There was blood on her right cheek, sliced by a sliver of flying glass. She wiped it away casually with the back of her left hand, no pain, only the air, cold on her face and the rain drifting in through the shattered window.

“Yes, I’m fine.”

“Good girl.”

They passed through Dauvigne, quiet as the grave and took the mountain road. “A pointless exercise,” Priem said. “Already every command post for miles will have been alerted by radio. Within an hour there will be a roadblock at every conceivable point.”

“Long enough for our purposes,” Craig told him. “Just keep driving and do as you’re told.”

HORTENSE DE VOINCOURT
lay there in bed, propped against the pillows, aware of the pandemonium in the grounds outside that had followed upon the sounds of firing down at the main gate. There was shouting in the hall below, footsteps a moment later pounding along the corridor and then a thunderous knocking. She took a Gitane from the silver box and as she lit it, the door was flung open and Ziemke appeared, a pistol in his hand, an SS corporal standing behind him holding a Schmeisser.

“Why, Carl,” she said. “You do look agitated.”

“What’s going on,” he demanded. “I’ve been informed that Anne-Marie, Priem and that French Standartenführer just drove out of the main gate. Reichslinger’s dead. That damned Frenchman shot him. The guard saw it from the hut.”

“The best news I’ve heard in ages,” she informed him. “I never did like Reichslinger.”

He went very still, a slight frown on his face. “Hortense?
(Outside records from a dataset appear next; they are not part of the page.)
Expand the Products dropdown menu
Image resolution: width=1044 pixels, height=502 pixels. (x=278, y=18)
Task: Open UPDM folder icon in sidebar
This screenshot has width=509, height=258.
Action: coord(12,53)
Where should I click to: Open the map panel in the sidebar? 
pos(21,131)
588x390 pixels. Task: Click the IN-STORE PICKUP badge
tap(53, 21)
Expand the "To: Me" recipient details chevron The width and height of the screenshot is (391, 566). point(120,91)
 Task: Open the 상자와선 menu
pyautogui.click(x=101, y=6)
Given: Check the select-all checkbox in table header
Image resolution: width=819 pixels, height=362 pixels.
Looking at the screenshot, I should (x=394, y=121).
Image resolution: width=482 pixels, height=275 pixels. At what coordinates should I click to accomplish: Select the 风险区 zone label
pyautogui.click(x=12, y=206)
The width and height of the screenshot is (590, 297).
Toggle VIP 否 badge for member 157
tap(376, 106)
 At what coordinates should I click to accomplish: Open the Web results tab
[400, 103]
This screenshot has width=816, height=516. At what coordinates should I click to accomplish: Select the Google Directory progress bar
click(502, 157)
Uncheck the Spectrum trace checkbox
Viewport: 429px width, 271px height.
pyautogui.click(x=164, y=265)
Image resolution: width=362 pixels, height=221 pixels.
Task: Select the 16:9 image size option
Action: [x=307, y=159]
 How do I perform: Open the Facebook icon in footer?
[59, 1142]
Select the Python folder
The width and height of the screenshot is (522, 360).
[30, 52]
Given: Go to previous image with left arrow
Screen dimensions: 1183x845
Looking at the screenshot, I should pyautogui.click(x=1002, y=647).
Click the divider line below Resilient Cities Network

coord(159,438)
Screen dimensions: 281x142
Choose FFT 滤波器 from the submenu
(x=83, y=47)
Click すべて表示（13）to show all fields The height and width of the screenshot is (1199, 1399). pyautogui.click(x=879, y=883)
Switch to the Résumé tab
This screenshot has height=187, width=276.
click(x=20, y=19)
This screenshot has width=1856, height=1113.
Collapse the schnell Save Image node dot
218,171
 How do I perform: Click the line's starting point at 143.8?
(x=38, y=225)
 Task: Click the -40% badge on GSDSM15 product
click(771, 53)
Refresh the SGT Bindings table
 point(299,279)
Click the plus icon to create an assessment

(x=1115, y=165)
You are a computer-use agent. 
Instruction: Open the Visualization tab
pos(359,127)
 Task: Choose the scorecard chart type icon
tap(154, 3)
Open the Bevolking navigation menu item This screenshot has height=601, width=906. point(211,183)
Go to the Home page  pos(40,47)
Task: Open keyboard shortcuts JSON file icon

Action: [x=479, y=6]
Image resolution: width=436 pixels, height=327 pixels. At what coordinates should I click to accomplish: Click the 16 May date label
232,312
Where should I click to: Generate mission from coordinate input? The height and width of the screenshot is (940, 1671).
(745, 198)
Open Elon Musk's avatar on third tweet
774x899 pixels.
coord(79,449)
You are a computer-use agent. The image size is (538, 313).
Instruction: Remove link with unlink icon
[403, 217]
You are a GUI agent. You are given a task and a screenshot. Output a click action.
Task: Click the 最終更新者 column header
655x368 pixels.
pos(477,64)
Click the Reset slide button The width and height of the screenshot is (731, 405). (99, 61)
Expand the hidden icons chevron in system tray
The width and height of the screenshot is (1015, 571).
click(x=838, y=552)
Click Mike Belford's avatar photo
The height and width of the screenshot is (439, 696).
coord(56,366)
What are you saying?”

“That the party’s over, Carl. That it’s time I acted like a de Voincourt and remembered that you and your kind are occupying my country.”

“Hortense?” He looked totally bemused.

“You’re a nice man, Carl, but that isn’t enough. You see, you’re also the enemy.” Her hand came out from under the bedclothes. “Goodbye, my dear.”

She fired the Walther twice, catching him in the heart, driving him out into the ante-room. The SS corporal ducked out of sight, poked the barrel of the Schmeisser round the door and fired in return on full automatic, emptying the magazine. For Hortense de Voincourt, the darkness was instant and merciful.

ST. MAURICE WAS
quiet as the grave as they drove through. Twenty minutes further on at the speed at which Priem was driving and they reached the coast road and Leon. The moon came out from behind a cloud at that moment as they reached the wood on the cliffs above Grosnez.